■ Exercise requirements ■
1. In the forum thread on Red cassette noise, how many miles does the first poster have on the cassette and chain?
2. Rewrite the paragraph starting "ok so i have noticed" from the forum thread on Red cassette noise as a shorter list of its main points.
3. Carry on the forum thread on Red cassette noise from the point where it stops.

■ Selected extract ■
# Red 11-26 cassette louder than 11-23



## b24fsb (Dec 21, 2006)

ok so i have noticed that there's a lot of talk about how loud the cassette/chain noise is on Red. I have thought that this was funny because i never really noticed a lot of noise from my cassette/chain and i have about 600 miles on it now and everything is still quite, i have a 11-23 and the 1090R chain. at the shop that i work at i have been to guy who gets to adjust all the Red equipped bikes because im the only one that has Red and the manager thinks that means i know it better, right or wrong thats the way it is. so anyway my point, i have noticed that the 11-23 cassette bikes are quite but that the 11-26 cassette bikes have more audible noise. well that would make since because the 11-26 has a bigger dome inside to resonate more noise. so people who have Red cassettes on there bike, do you have a 11-26 or 11-23 and how is your noise level?


----------



## preston (Feb 13, 2008)

■ Record extracts ■
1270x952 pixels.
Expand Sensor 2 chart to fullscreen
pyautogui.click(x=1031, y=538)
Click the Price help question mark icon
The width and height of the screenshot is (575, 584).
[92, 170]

==

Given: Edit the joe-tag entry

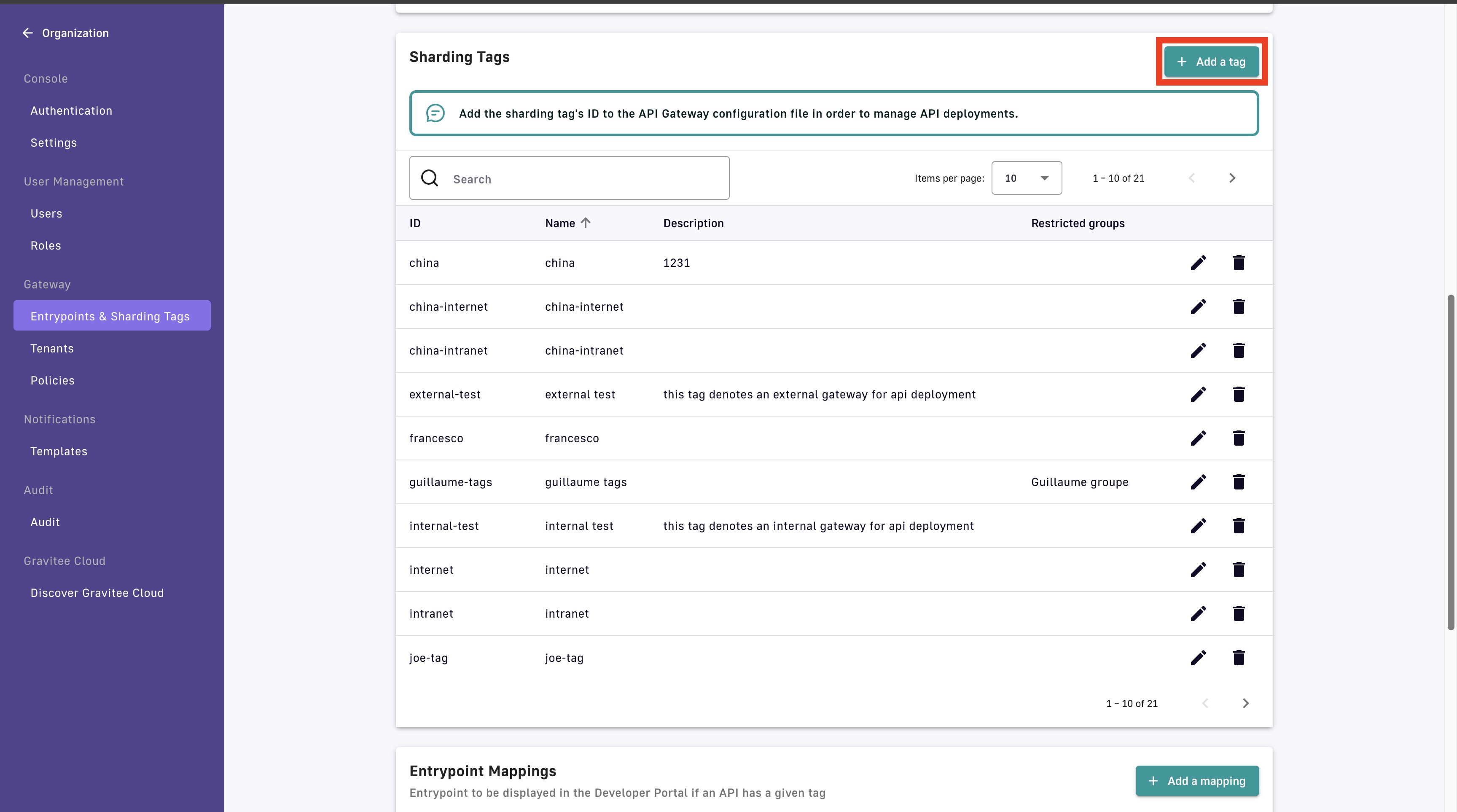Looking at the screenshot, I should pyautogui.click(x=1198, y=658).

■ Final results ■
1. About 600 miles.

2.
- Many people say the Red cassette and chain are loud, but the poster has noticed little noise.
- The poster's setup, an 11-23 cassette with a 1090R chain, is still quiet after about 600 miles.
- At the shop where the poster works, the poster adjusts all the Red-equipped bikes.
- Bikes with the 11-23 cassette are quiet, while those with the 11-26 are noisier.
- The poster's explanation is that the 11-26 has a bigger dome inside that resonates more noise.
- The poster asks other Red owners which cassette they use and how noisy it is.

3.
I have about 500 miles on my new Red. I have the 11-26 and also the 1090R chain, and have no problem with any noise. I previously had a 9 speed Ultegra cassette, and the Red does make a slight more amount of sound, but by no means would I say that it's loud or annoying. It's very insignificant, so I'm not sure where these issues are coming from.


----------



## edorwart (Aug 9, 2007)

I found that my 11-26 with a 1090R was a little louder than my old Dura-Ace setup. I switched to a KMC X10SL and the noise went away. I think a lot of the noise can be attributed to currect rear derailleur cable tension.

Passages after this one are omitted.